Disused railway line in West Yorkshire, England

The Shipley Great Northern Railway branch line was a railway line that ran east, south and then westwards from Shipley to Bradford in West Yorkshire, England. The route was opened in 1874 to goods traffic and then to passengers in 1875 by the Great Northern Railway (GNR) and looped around the eastern edge of Bradford. The GNR arrived after other railways had been established in the West Yorkshire area and many of their lines were heavily reliant on tunnels and grand viaducts, the Shipley and Windhill line being an exception to this, although it did have some steep gradients. The branch extended for 8.5 mi between the two terminuses of Shipley Windhill and Bradford Exchange. The route as built from Laisterdyke to Shipley was actually only 6.5 mi as the initial section from Bradford Exchange to Laisterdyke was already in existence as part of the Great Northern Railway's line to Leeds.

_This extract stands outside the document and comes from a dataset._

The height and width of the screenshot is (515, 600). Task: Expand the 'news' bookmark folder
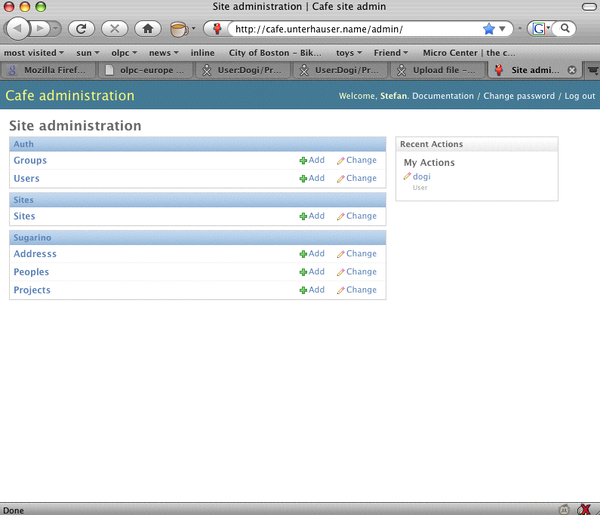click(164, 52)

The Midland Railway Company offered a shorter route between Shipley and Bradford (Forster Square) due southwards via Bradford Dale on the valley floor at a distance of only 4 km. The Shipley Great Northern Railway branch line was amalgamated into the London & North Eastern Railway in 1923 and became part of the North Eastern Region of British Rail in 1948.

==History==
The line was promoted by two separate railway companies, the Bradford, Eccleshill & Idle Railway and the Idle & Shipley Railway. Whilst the necessary Acts of Parliament were granted for these railways in 1866 and 1867 respectively, with no progress on either four years later, the Great Northern Railway stepped in and built the railway in its entirety from its two parliamentary constituent parts. Complaints from the Idle Local Board noted that the combined population of the Idle, Eccleshill and Shipley conurbation had increased by nearly 9,000 people since the 1861 census and the Great Northern were losing traffic as a result. The Great Northern had an understanding that they would run the line(s) when opened anyway and with an act of parliament granted on 24 July 1871 they assumed control of the enterprise.

The branch left the Great Northern Bradford to Leeds line after Laisterdyke station with an eastwards facing connection. It first headed south and went through a triangular junction at Quarry Gap and Cutler North before heading north across the Bradford to Leeds line. This arrangement allowed through running onto other lines such as to Gildersome and through Pudsey to Leeds. Most passenger traffic would be between the stations on the line and Laisterdyke and/or Bradford.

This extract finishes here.